Time from a computer program's start to its end

In computing, elapsed real time, real time, wall-clock time, wall time, or walltime is the actual time taken from the start of a computer program to the end. In other words, it is the difference between the time at which a task finishes and the time at which the task started.

Wall time is thus different from CPU time, which measures only the time during which the processor is actively working on a certain task or process. The difference between the two can arise from architecture and run-time dependent factors, e.g. programmed delays or waiting for system resources to become available. Consider the example of a mathematical program that reports that it has used "CPU time 0m0.04s, Wall time 6m6.0s". This means that while the program was active for six minutes and six seconds, during that time the computer's processor spent only 4/100 of a second performing calculations for the program.

Conversely, programs running in parallel on more than one processing unit can spend CPU time many times beyond their elapsed time.
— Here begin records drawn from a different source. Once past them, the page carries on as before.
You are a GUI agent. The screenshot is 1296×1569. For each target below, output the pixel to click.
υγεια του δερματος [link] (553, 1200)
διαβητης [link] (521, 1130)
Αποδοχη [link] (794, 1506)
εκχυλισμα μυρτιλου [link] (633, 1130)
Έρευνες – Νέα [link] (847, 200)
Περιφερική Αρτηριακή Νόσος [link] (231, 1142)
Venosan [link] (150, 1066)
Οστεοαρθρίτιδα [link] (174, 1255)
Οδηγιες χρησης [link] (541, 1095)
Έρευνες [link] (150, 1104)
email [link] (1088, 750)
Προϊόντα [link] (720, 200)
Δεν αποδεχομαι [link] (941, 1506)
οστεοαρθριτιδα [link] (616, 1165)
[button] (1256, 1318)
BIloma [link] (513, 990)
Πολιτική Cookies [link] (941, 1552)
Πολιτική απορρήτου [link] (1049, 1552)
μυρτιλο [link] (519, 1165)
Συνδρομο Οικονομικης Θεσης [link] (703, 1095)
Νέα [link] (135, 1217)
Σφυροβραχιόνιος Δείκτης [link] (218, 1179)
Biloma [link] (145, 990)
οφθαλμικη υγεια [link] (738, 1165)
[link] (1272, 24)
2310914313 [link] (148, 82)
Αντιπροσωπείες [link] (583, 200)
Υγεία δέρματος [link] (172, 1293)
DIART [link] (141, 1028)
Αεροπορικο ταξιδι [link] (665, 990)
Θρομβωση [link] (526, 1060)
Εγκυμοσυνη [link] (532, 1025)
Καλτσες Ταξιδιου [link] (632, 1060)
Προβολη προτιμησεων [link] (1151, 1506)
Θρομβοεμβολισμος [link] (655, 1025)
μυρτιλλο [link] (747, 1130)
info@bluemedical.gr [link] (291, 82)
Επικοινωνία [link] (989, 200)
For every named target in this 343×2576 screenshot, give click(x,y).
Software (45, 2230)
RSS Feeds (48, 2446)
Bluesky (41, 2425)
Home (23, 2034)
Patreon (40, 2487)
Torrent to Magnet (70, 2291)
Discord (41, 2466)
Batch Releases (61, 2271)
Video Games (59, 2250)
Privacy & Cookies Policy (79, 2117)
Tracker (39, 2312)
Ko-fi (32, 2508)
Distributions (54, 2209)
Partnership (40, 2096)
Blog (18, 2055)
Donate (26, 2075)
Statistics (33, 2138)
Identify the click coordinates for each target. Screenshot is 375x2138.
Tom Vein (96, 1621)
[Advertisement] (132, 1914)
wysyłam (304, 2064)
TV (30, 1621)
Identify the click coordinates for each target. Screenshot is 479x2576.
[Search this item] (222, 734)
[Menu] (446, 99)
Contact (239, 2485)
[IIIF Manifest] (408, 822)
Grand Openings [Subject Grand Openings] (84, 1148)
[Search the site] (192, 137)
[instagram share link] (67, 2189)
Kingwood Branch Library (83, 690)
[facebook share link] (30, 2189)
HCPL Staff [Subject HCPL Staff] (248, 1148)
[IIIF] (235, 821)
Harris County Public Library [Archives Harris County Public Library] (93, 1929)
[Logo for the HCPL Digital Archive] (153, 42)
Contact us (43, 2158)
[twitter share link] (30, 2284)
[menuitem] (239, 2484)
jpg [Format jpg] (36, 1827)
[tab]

Since in concurrent computing the definition of elapsed time is non-trivial, the conceptualization of the elapsed time as measured on a separate, independent wall clock is convenient.

Another definition of "wall time" is the measurement of time via a separate, independent clock as opposed to the local system time (internal), i.e. with regard to the difference between the two.

== In simulation ==
The term wall-clock time has also found widespread adoption in computer simulation, to distinguish between (1) the (often compressed or expanded) simulation time, and (2) the time as it passes for the user of the simulation tool.